Re: [PATCH 07 of 10 [RFC]] sched_credit: Let the scheduler know about `node affinity`

All of lore.kernel.org
 help / color / mirror / Atom feed

From: George Dunlap <george.dunlap@eu.citrix.com>
To: Dario Faggioli <raistlin@linux.it>
Cc: Andre Przywara <andre.przywara@amd.com>,
	Ian Campbell <Ian.Campbell@citrix.com>,
	Stefano Stabellini <Stefano.Stabellini@eu.citrix.com>,
	Juergen Gross <juergen.gross@ts.fujitsu.com>,
	Ian Jackson <Ian.Jackson@eu.citrix.com>,
	"xen-devel@lists.xen.org" <xen-devel@lists.xen.org>,
	Jan Beulich <JBeulich@suse.com>
Subject: Re: [PATCH 07 of 10 [RFC]] sched_credit: Let the scheduler know about `node affinity`
Date: Fri, 27 Apr 2012 15:45:12 +0100	[thread overview]
Message-ID: <4F9AB0F8.10102@eu.citrix.com> (raw)
In-Reply-To: <1f4b55806de9e7109ff6.1334150274@Solace>

On 11/04/12 14:17, Dario Faggioli wrote:
> Basic idea is: cpu-affinity tells where a vcpu can run,
> while node-affinity tells where (in terms of on what NUMA nodes,
> but that of course imply a set of CPUs) all the vcpus of the
> domain should/prefer to run... Problems starts when you have
> both of them speaking at the same time!
>
> Respecting vcpu-affinity should remain the primary concern, thus
> what we do here is add some two-step logic here and there in the
> scheduler (i.e., where vcpu-affinity related decisions are being
> undertaken). During the first step, we check the `&&` of vcpu and
> node affinity masks, aiming at giving some precedence to the CPUs
> that are both suitable and preferrable for the domain. However,
> if that fails in finding a valid CPU, the node-affinity is just
> ignored and, in the second step, we just fallback to vcpu-affinity,
> as the original behaviour was.
>
> Both the introduced overhead and the benefits this provides has
> to be investigated and compared against each other, possibly in
> varying conditions and running different workloads.
>
> Finally, although still at the RFC level, efforts have been made
> to write the code in a flexible enough fashion so that, if we
> ever want to introduce further balancing steps, it shouldn't be
> too much of a pain.
>
> TODO: * Better investigate and test interactions with cpupools.
>        * Test, verify and benchmark. Then test, verify and benchmark
>          again, and again and again. What I know as of know is that
>          it does not explode that easily, but whether it works properly
>          and, more important, brings any benefit, this has to be
>          proven (and yes, I'm out running these tests and benchs already,
>          but do not esitate to manifest your will for helping with
>          that :-D).
>        * Add some counter/stats, e.g., to serve the purpose outlined
>          right above.
>
> XXX I'm benchmarking this just right now, and peeking at the results
>      they don't seem too bad. Numbers are mostly close to the case where
>      the VM is already pinned to a node when created. I'll post the
>      results as soon as I can, and I'll be happy to investigate any issue,
>      if you feel like the approach could be the right one.
Hey Dario,

Sorry for the long delay in reviewing this.

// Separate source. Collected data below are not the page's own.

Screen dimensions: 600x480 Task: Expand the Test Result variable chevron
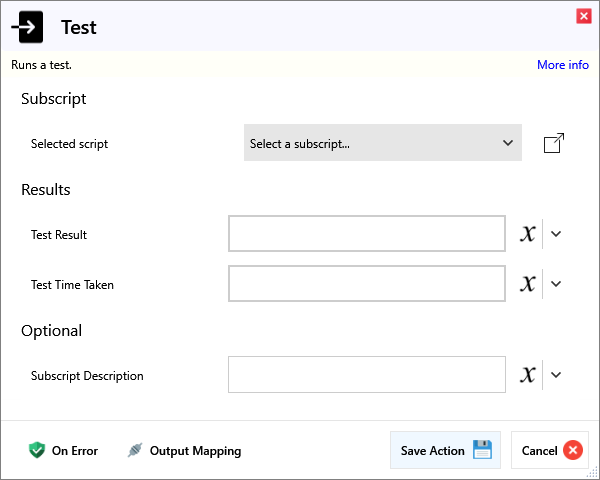pyautogui.click(x=557, y=234)
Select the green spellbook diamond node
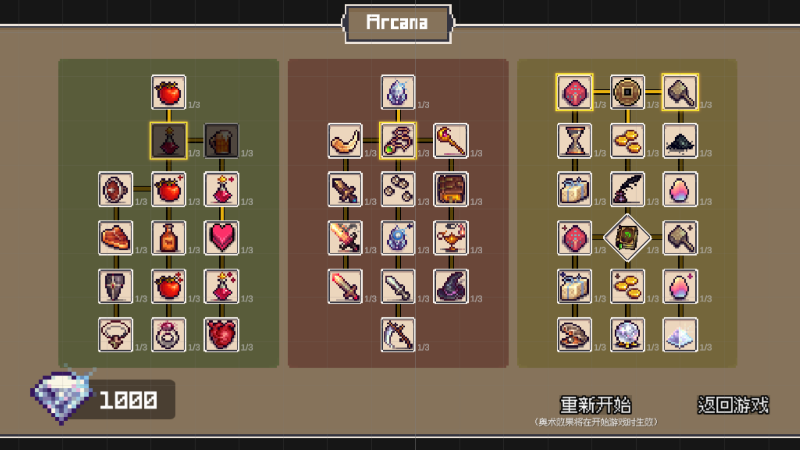 click(x=627, y=238)
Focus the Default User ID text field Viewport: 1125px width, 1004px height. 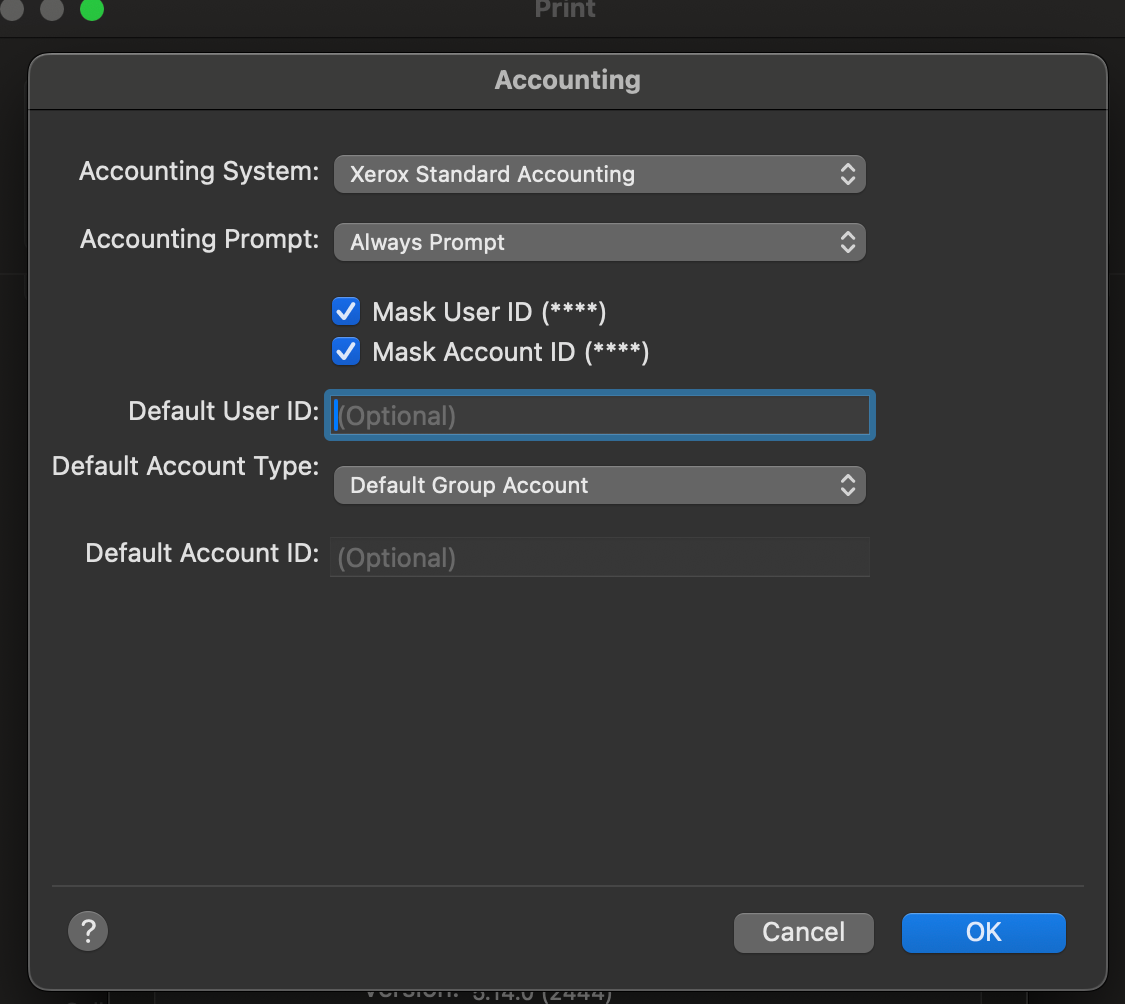pyautogui.click(x=600, y=415)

Overall I think the approach is good.  A few points:
>   /*
> + * Node Balancing
> + */
> +#define CSCHED_BALANCE_NODE_AFFINITY    1
> +#define CSCHED_BALANCE_CPU_AFFINITY     0
> +#define CSCHED_BALANCE_START_STEP       CSCHED_BALANCE_NODE_AFFINITY
> +#define CSCHED_BALANCE_END_STEP         CSCHED_BALANCE_CPU_AFFINITY
> +
> +
This thing of defining "START_STEP" and "END_STEP" seems a bit fragile.  
I think it would be better to always start at 0, and go until 
CSCHED_BALANCE_MAX.
> +    /*
> +     * Let's cache domain's dom->node_affinity here as an
> +     * optimization for a couple of hot paths. In fact,
> +     * knowing  whether or not dom->node_affinity has changed
> +     * would allow us to avoid rebuilding node_affinity_cpumask
> +     * (below) duing node balancing and/or scheduling.
> +     */
> +    nodemask_t node_affinity_cache;
> +    /* Basing on what dom->node_affinity says,
> +     * on what CPUs would we like to run most? */
> +    cpumask_t node_affinity_cpumask;
I think the comments here need to be more clear.  The main points are:
* node_affinity_cpumask is the dom->node_affinity translated from a 
nodemask into a cpumask
* Because doing the nodemask -> cpumask translation may be expensive, 
node_affinity_cache stores the last translated value, so we can avoid 
doing the translation if nothing has changed.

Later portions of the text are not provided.